-2

I have this giant string, I was wondering if it can be compressed and if so what are some good ways to do so.

"01011311100111111112110131131011111110111011113111101101001110110110100110001001111003011011101111311102110011030111001311110113110111110111111111111111311103010001113110013100100101110000010111111111001000111111100001100030111111131113113101101001100111111100110100131001102101101110030300300011011111001111100010110011201111111011110011101011000011100013110101111003000131111012011131000000113111111311111001100111011111000101111101313111010000001131103011210111101001110010100113111311000111001100011110001000001111110001111111001010001011111100111000131000"
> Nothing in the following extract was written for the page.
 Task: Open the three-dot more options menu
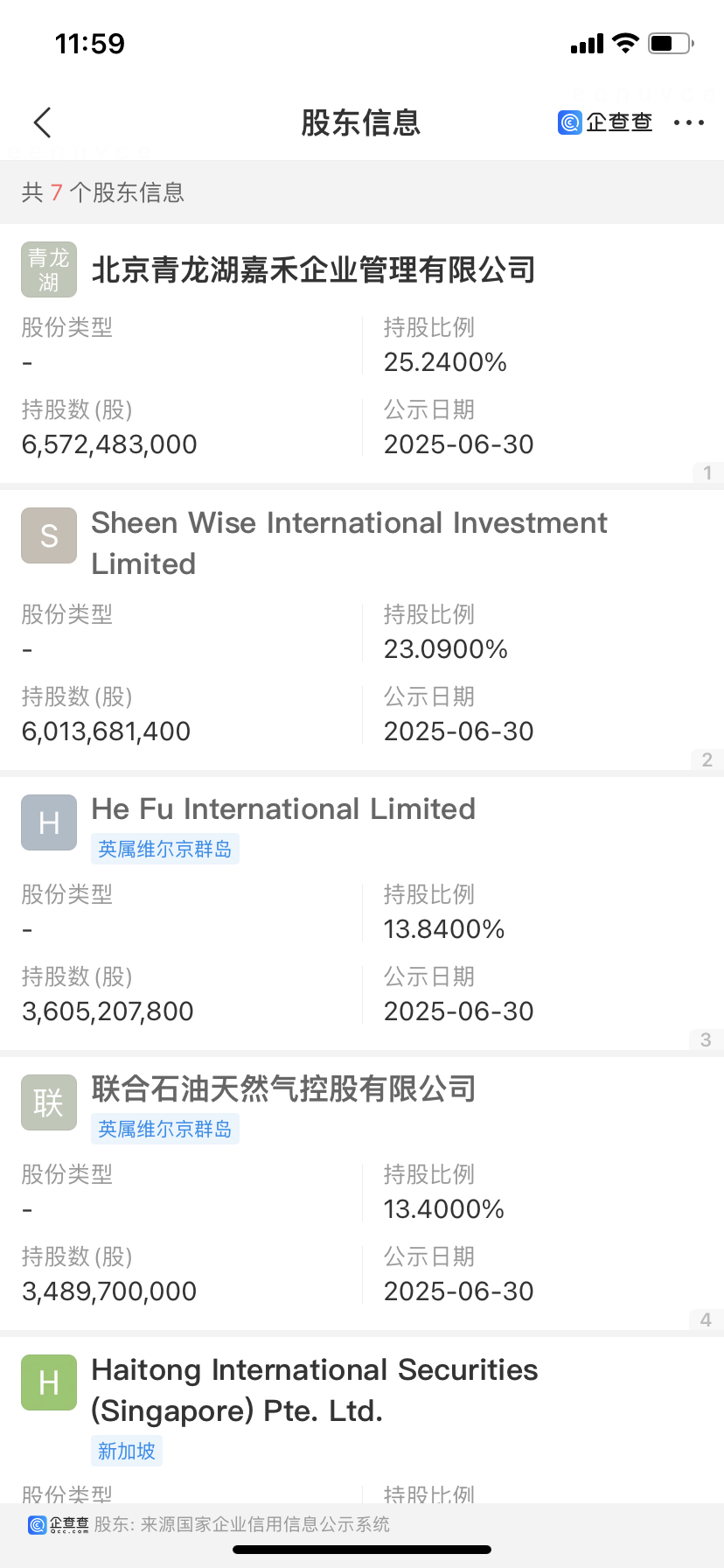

This is a sample and there are thousands more lines. Any suggestions?

  • 1
    not entirely sure if it 's something you would want, but 0000011111110000111 could become[0:5][1:7][0:4][1:3] (or similar. takes some additional functionality, but especially for large Strings like that, this could make it a lot shorter – Stultuske Sep 01 '17 at 11:41
  • 1
    Compression is a well-studied subject and there are plenty of libraries and tools available which does this. Asking on [so] is not a good substitute for doing research yourself. – Bernhard Barker Sep 01 '17 at 11:43
  • Based on that data i would say its about the encoding. If you take 8bit per char you have 256 possible chars when you only need 0-9. Maybe try to sum up like 10 chars, convert to number and store them in a long or something. Then make a list/arry of your longs – Tom Stein Sep 01 '17 at 11:45
  • Possibly related to https://stackoverflow.com/questions/40417632/dna-compression-using-bitset-java. – yegodm Sep 01 '17 at 13:01

1 Answers1

0

I suggest trying out-of-the-box solutions before thinking of implementing your own compression algorithm. Here you might try out java.util.zip.GZIPInputStream and java.util.zip.GZIPOutputStream if this leads to sufficiently compressed results. Only if you are unhappy with the result you might think of own schemes.

Lothar
  • 5,323
  • 1
  • 11
  • 27